On the other hand, without the Discovery Service available:

  • Any devices which disconnect from one another will be unable to reconnect.
  • Any devices which attempt to come online won't be able to connect.
  • Any devices using user identity as part of the authentication requirements to construct tunnels will be unable to renew their keys, meaning that those devices will gradually lose access to each other. If the tunnel is only authenticated using machine keys however, it's unlikely that those machine keys will expire in a time-frame relevant to a service outage.
  • Existing Policies and ACLs cannot be updated.
  • Existing devices cannot be revoked and removed from your account.

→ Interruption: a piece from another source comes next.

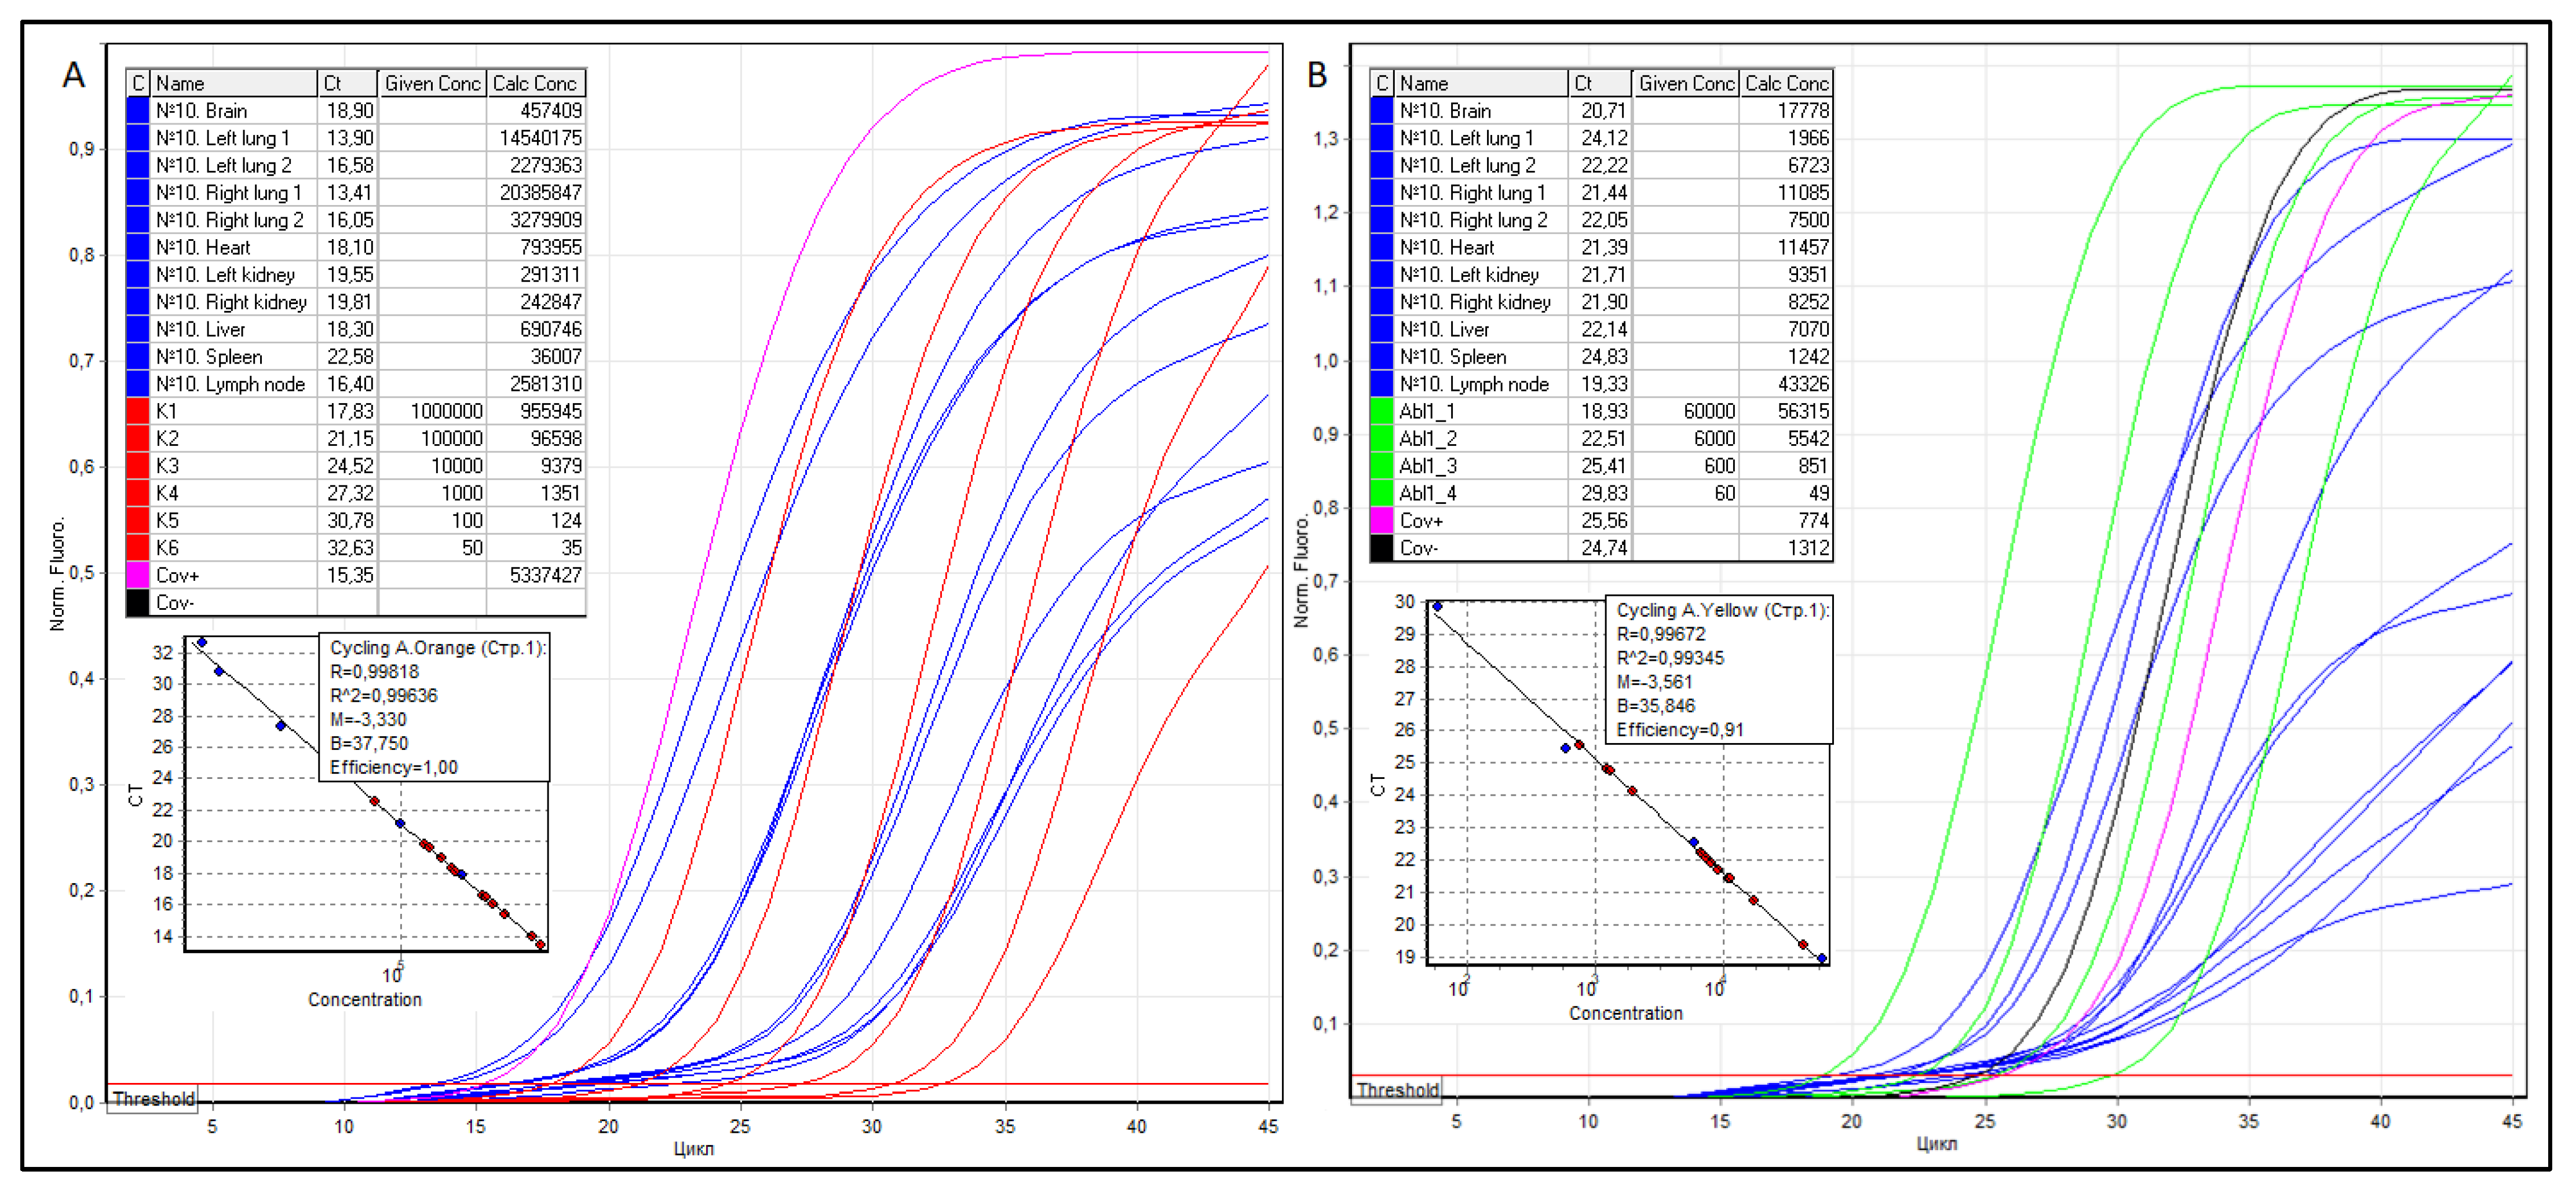Click the red color swatch next to K1
Image resolution: width=2576 pixels, height=1193 pixels.
(x=138, y=411)
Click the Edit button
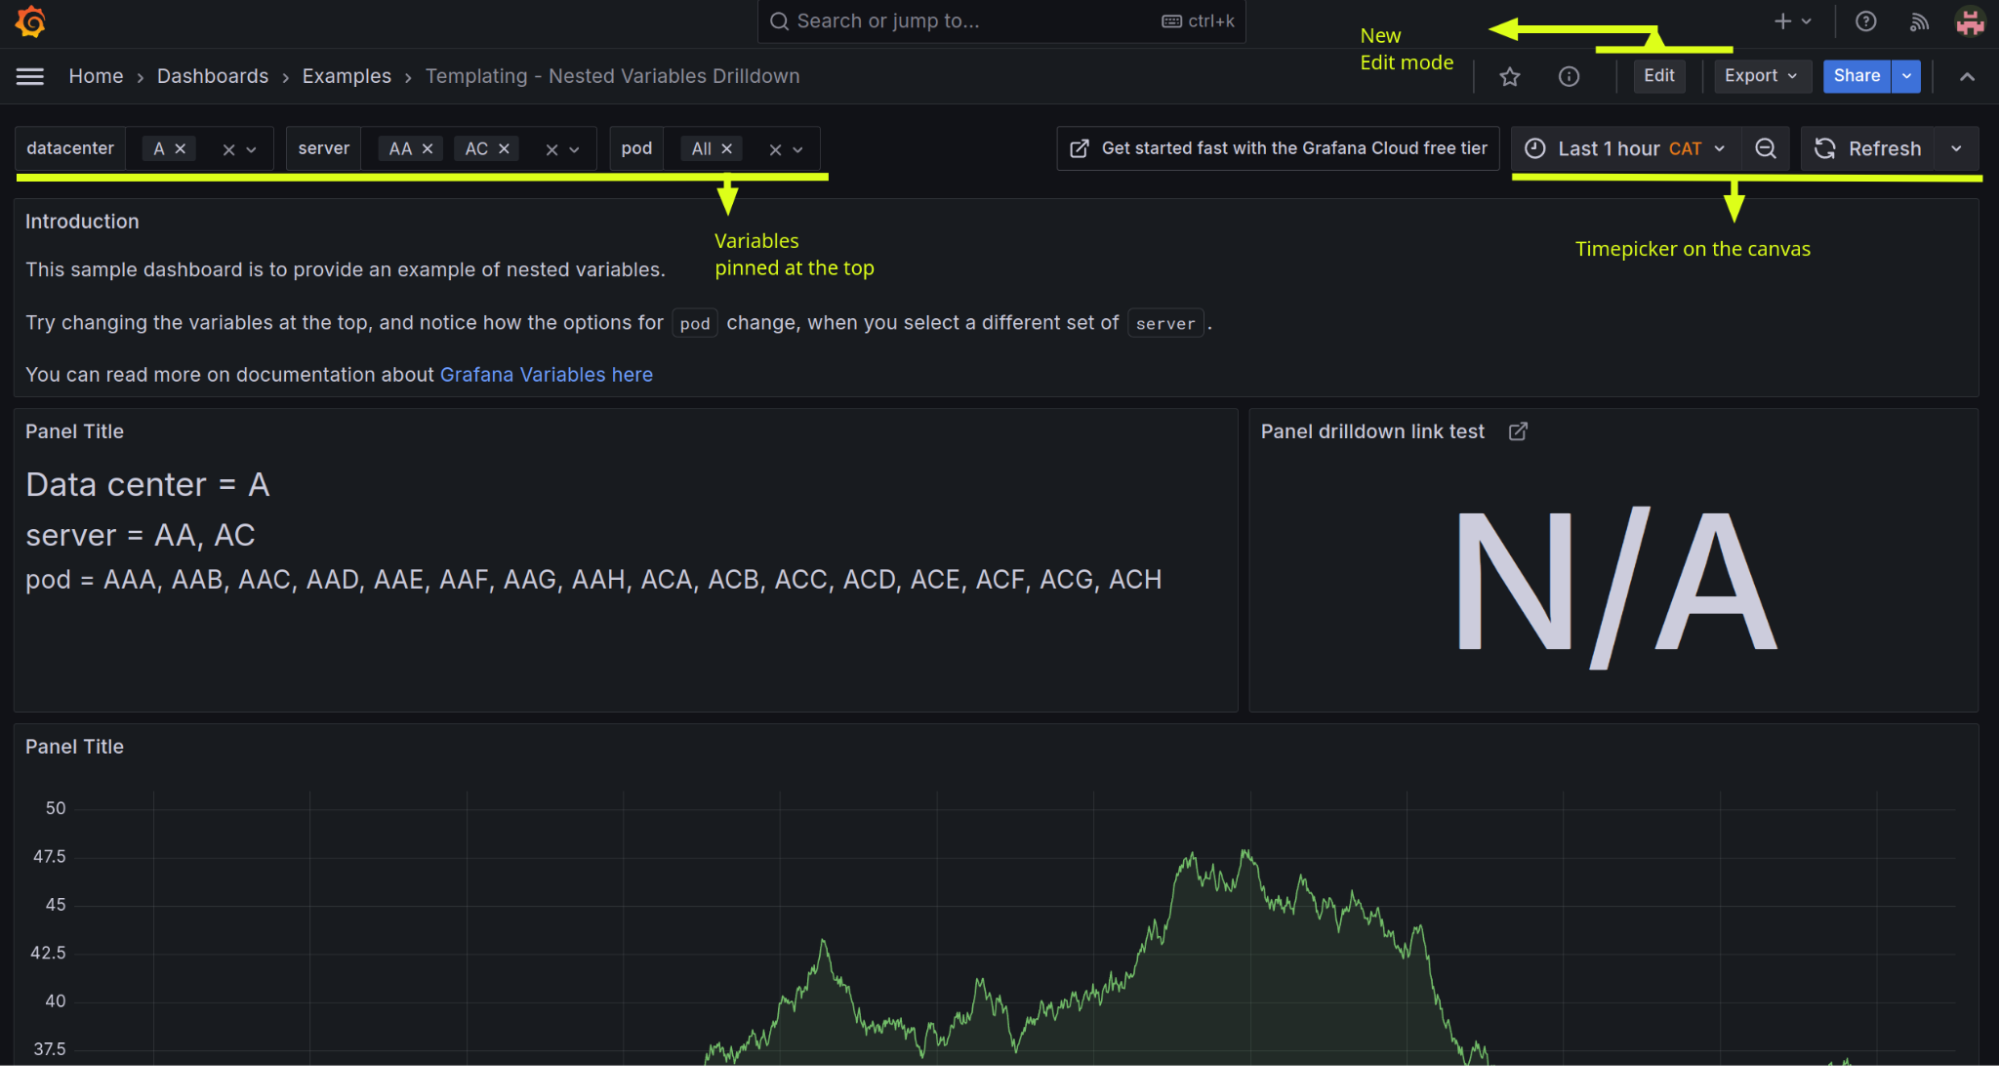 pyautogui.click(x=1658, y=76)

How we approach availability

We engineer the Enclave platform to achieve 99.9% unplanned downtime for our Discovery Service and 99.999% availability for all other SaaS components like the management platform https://portal.enclave.io and APIs.

To anybody versed in high-availability system design, 99.9% uptime might not sound highly available. That's up to 8 hours, 45 minutes and 56 seconds of downtime every year, so let's unpick that.

Firstly, Enclave is designed to be a highly available and highly resilient platform, we expect, measure, and exceed 99.9% availability, but there's a difference between designed and achieved uptime.

The central component of the Enclave platform, the Discovery Service has a unique architecture and special role in the overall availability.

The Enclave Discovery Service is an extremely light-touch component in terms of its impact on connectivity between enrolled systems, it has relatively infrequent conversations with enrolled systems. Each enrolled system retains a full cache of the last conversation it had with the Discovery Service and operates with full autonomy if it loses connection to the Discovery Service. In fact, if the connections with the Discovery Service are briefly lost, it has no operational significance for the enrolled system, any established tunnels remain up and online. It simple reconnects at the earliest opportunity.

This architecture allows us to avoid investing diminishing returns to engineering for a higher level of availability and instead embrace the ephemeral role the Discovery Service plays in the Enclave platform architecture. In turn, this allows us to focus on engineering simplicity, which itself produces a stable, maintainable, predictable, and easier to reason about platform.

Instead of prioritising uptime as a design goal, we prioritise the lowest possible time-to-recovery in the event of failure. Like Chaos Monkey, we routinely simulate failure by taking the Discovery Service offline in micro-intervals as part of normal, daily routine operations. This not only keeps our platform resilient to failure, but expectant of it.

By exploiting the Enclave architecture and designing our platform to expect failure, when failures do happen, they have almost no perceptible impact on customer experience or the operation of the platform, apart from to slightly increase latency on already eventually consistent administrative transactions, like pushing updated policy out to enrolled systems.

In summary, the Enclave platform components are designed to achieve 99.9% uptime, but in practise customers can expect Enclave to be one of the most reliable platforms they use.